● TASK ITEM: Go to the line containing "Select the Departure Delay column header" and retype it and every later line exactly as written, up to the last line of the entries. Keep pictures out.

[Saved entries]
──────────────────────────────

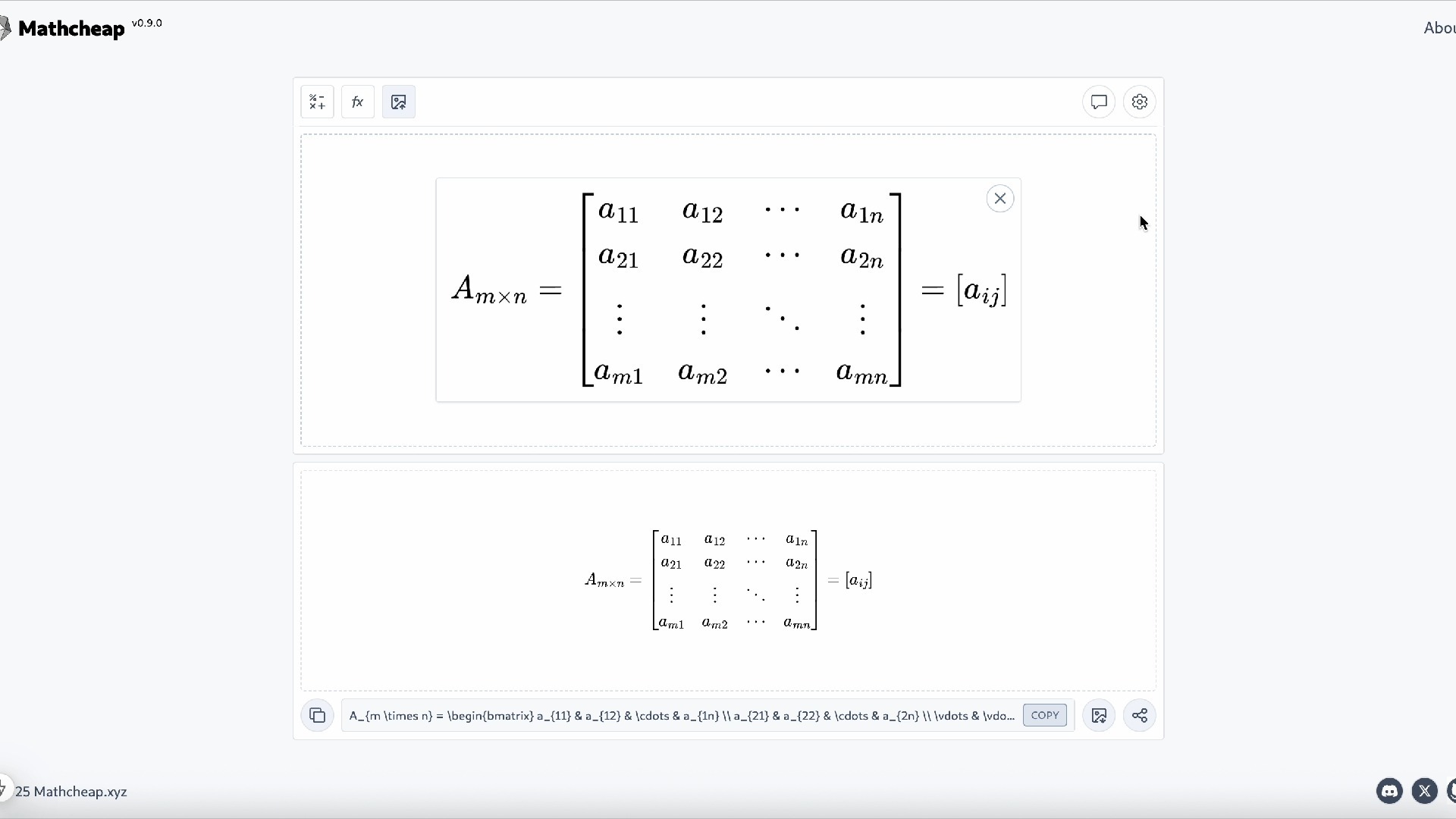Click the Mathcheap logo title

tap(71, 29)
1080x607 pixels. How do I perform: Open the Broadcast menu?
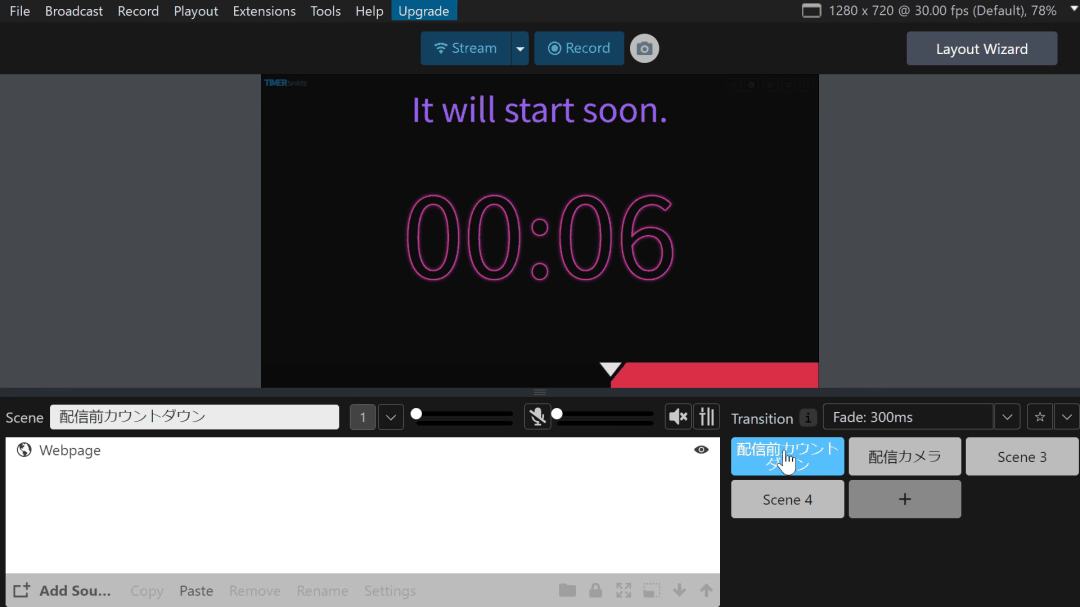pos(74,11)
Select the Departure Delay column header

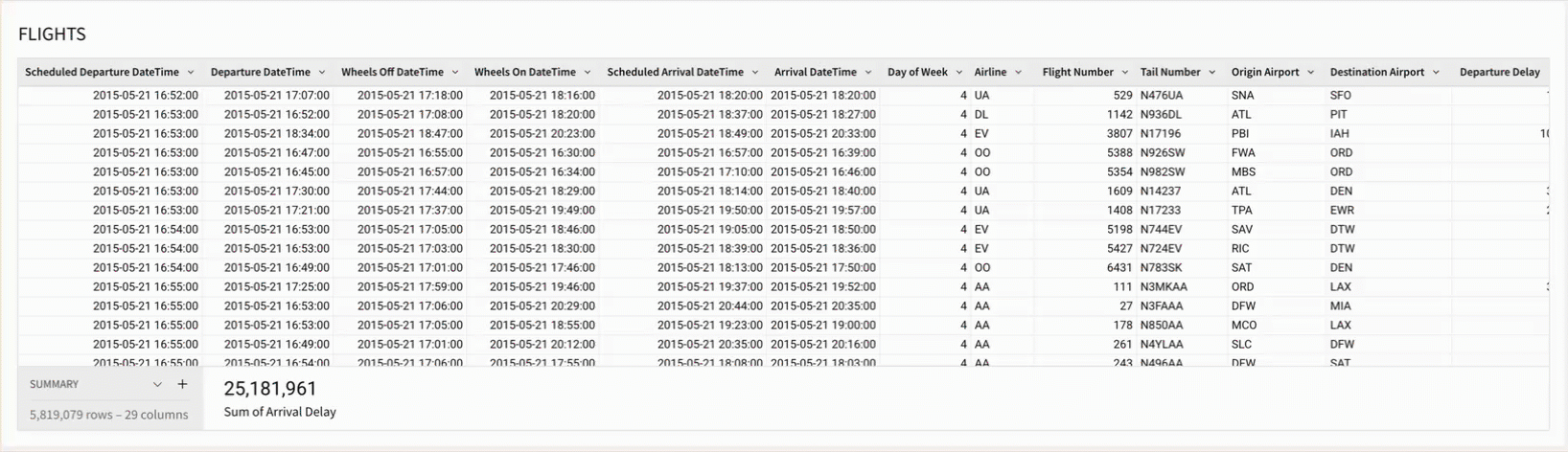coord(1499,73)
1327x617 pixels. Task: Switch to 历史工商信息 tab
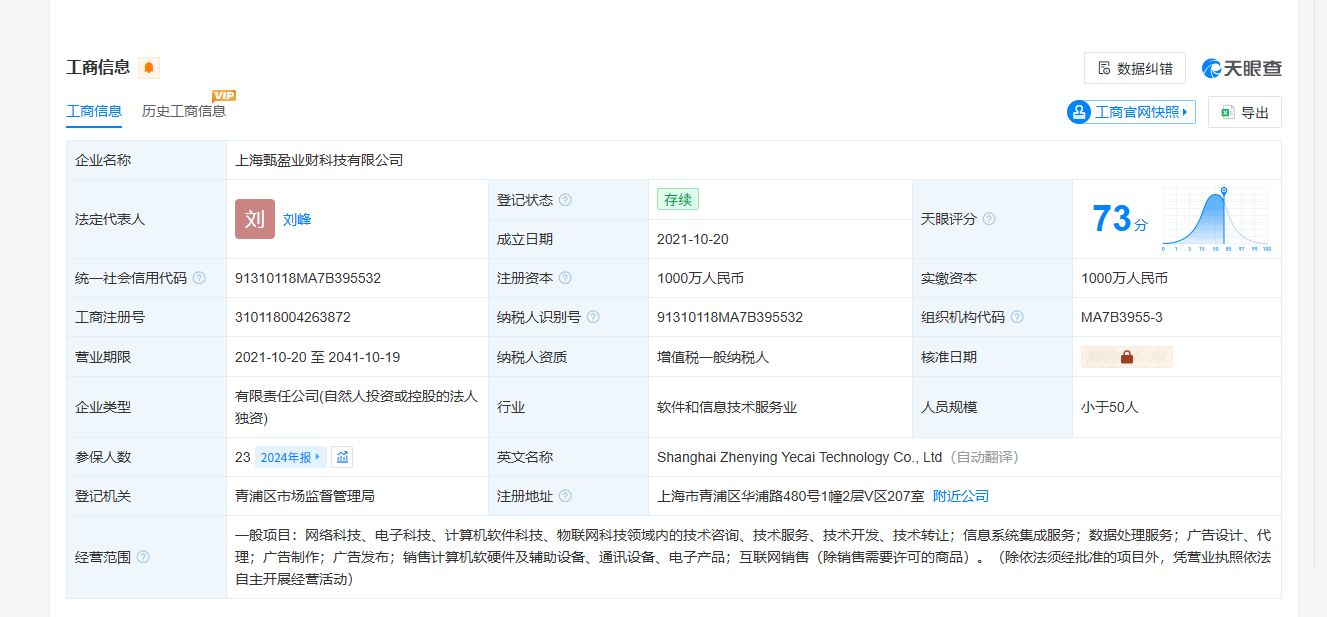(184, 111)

──────────────────────────────

● RESULT OF THE EXERCISE:
Select the Departure Delay column header

coord(1499,73)
1327x617 pixels. Task: Switch to 历史工商信息 tab
(184, 111)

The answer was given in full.